Título: Escândalo das sanguessugas é problema do Congresso
Autor:
Fonte: Valor Econômico, 02/08/2006, Opinião, p. A10

Em 1993, a CPI do Orçamento desvendou ao país as entranhas de um enorme esquema de manipulação do Orçamento, que era colocado em movimento, no Congresso, entre a apresentação do projeto de lei pelo Executivo até a sua transformação em lei orçamentária, com ramificações em prefeituras e empresas com interesses em serviços ou obras pagos via emendas parlamentares. Dadas a extensão do esquema e a sua abrangência - não era uma quadrilha partidária, mas parlamentar - o Legislativo ceifou algumas cabeças rapidamente, para amortecer o impacto das denúncias sobre a instituição. O escândalo das sanguessugas mostra que as medidas "saneadoras" de 13 anos atrás não alteraram as condições que permitem fraudes no orçamento a partir de emendas de parlamentares - sequer alteraram, aliás, o procedimento das fraudes e o esquema de corrupção parlamentar. O caso Planan é apenas uma reedição do escândalo do Orçamento de 1993, embora envolva um número muito maior de políticos. Não foi necessário incorporar novos elementos ao esquema de manipulação orçamentária, nem usar a criatividade: é o mesmo.

Pela similitude dos dois escândalos, e pela experiência anterior da superficialidade com que o Congresso lidou com o problema, é pouco recomendável a partidarização do escândalo. Na última semana, os partidos em disputa pela Presidência trocaram acusações sobre responsabilidades sobre o esquema. O candidato do PSDB, Geraldo Alckmin, acusou o governo Lula de ser o maior responsável pelo esquema de corrupção, embora existam fartos indícios, documentais e testemunhais, de que a Planan agiu muito durante o governo de Fernando Henrique Cardoso, e de que há deputados tucanos envolvidos no esquema de propina. O presidente Luiz Inácio Lula da Silva, por sua vez, diz que é responsabilidade de seu governo o inquérito que levou o empresário Luiz Antônio Vedoin, da Planan, e aponta para mais de uma centena de prefeitos do PSDB e do PFL envolvidos no esquema de ambulâncias superfaturadas. O PT levanta números para provar que o maior faturamento da Planan foi no governo tucano; a oposição reúne outros para provar que a grande movimentação de dinheiro da empresa foi no governo Lula. Esquece Lula que existem parlamentares petistas envolvidos e os dois ministros da Saúde de seu governo, Humberto Costa (PT) e Saraiva Felipe (PMDB) terão que dar explicações sobre negociações de assessores com a empresa fraudadora; Alckmin e a oposição esquecem que o esquema se alastrou por quase um quinto do Congresso e envolveu quase todos os partidos ali representados, inclusive os seus próprios.

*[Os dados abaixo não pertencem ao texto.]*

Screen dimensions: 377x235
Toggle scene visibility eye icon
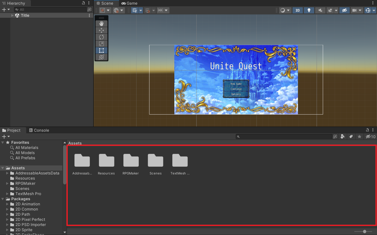click(x=344, y=10)
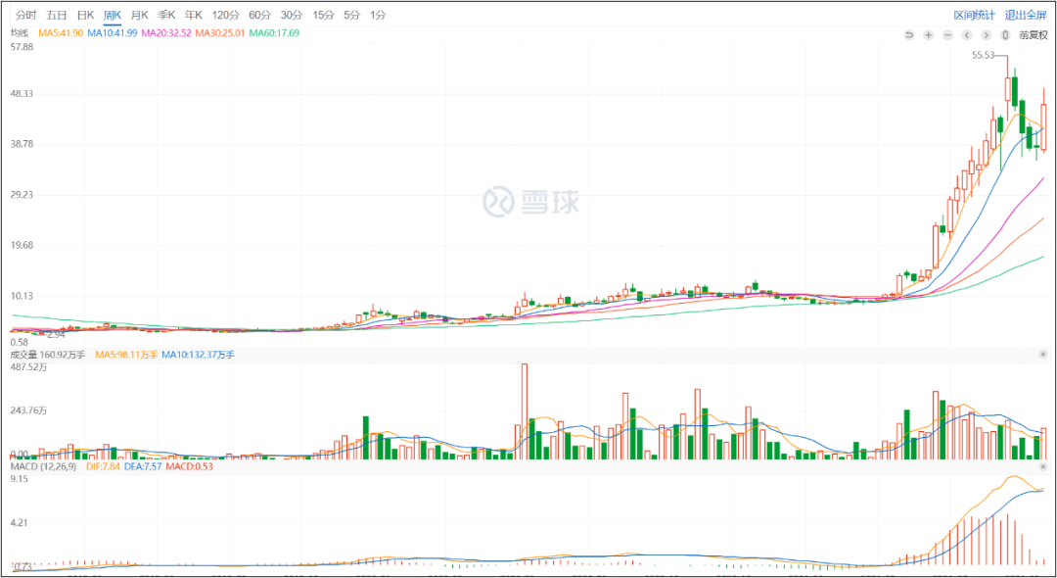Zoom out chart with minus icon
The image size is (1057, 578).
click(947, 34)
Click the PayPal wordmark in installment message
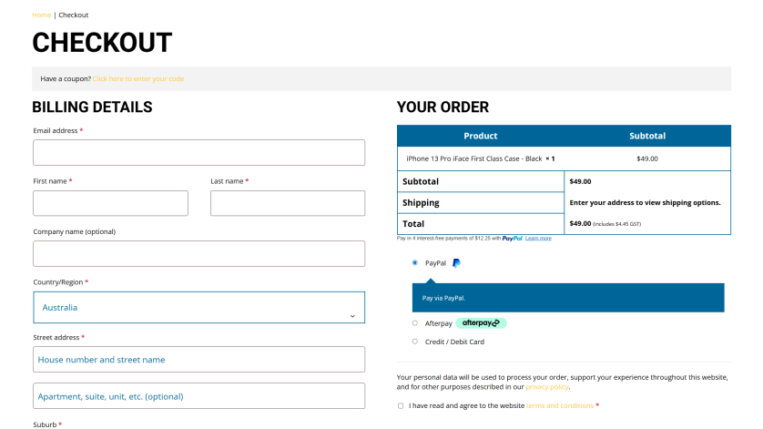763x429 pixels. 513,238
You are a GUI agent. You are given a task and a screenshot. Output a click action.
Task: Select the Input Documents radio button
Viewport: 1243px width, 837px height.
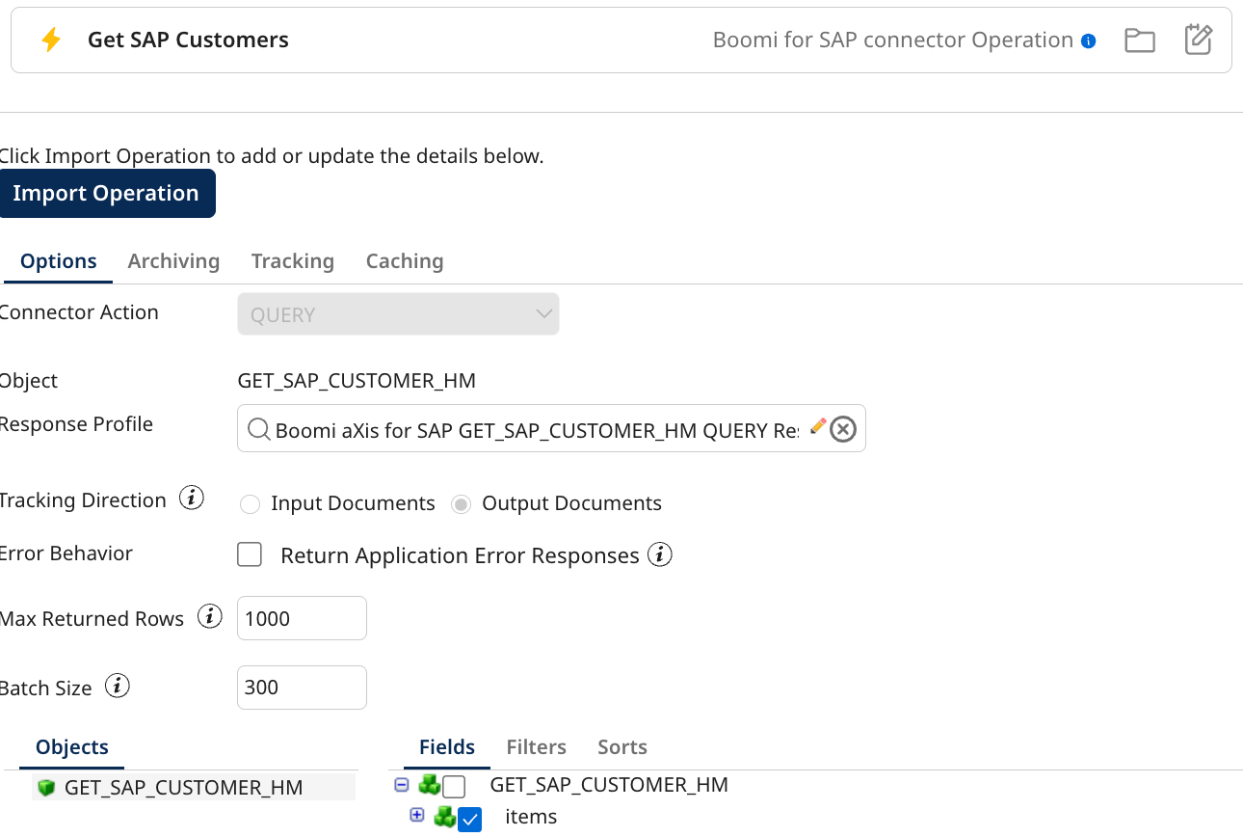pyautogui.click(x=250, y=503)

O uso eleitoral do escândalo das sanguessugas traz consigo sérios problemas. O maior deles é de foco: o correto é tratar o episódio como um problema quase que estrutural do Legislativo. O que está em jogo - e o que foi colocado à venda - são as emendas parlamentares, e foi a partir delas que as propinas irrigaram Executivo federal e municipais. Os corrompidos em qualquer esfera de governo devem ser punidos, é lógico, mas, se o Congresso não encarar este problema como seu, corre-se o risco de novamente serem dados ao eleitor raivoso alguns anéis para salvar dedos - e a engrenagem de manipulação de emendas parlamentares ao Orçamento federal continuará funcionando e fazendo eternamente corruptores e corrompidos. O nível de desgaste que o Legislativo acumula nesses episódios faz dele uma das instituições mais desacreditadas da República, e isso é um risco severo às instituições democráticas.

Alguns assuntos não devem entrar na agenda eleitoral simplesmente porque não são de sua natureza. Um problema sério, estrutural, como este, não pode ser reduzido a uma acusação entre adversários para conquistar um voto. O que está em jogo não é a eleição de ninguém, mas a credibilidade da instituição por excelência da democracia, o Legislativo. E para preservá-la - ou restitui-la - é preciso, primeiro, que o Congresso assuma o problema como um tumor enraizado no seu próprio corpo, que deve ser extirpado com uma incisão profunda em sua própria carne para não se alastrar por todo o corpo. É a única garantia de que o país não passará pelo déjà vu de um novo escândalo orçamentário daqui a um par de anos.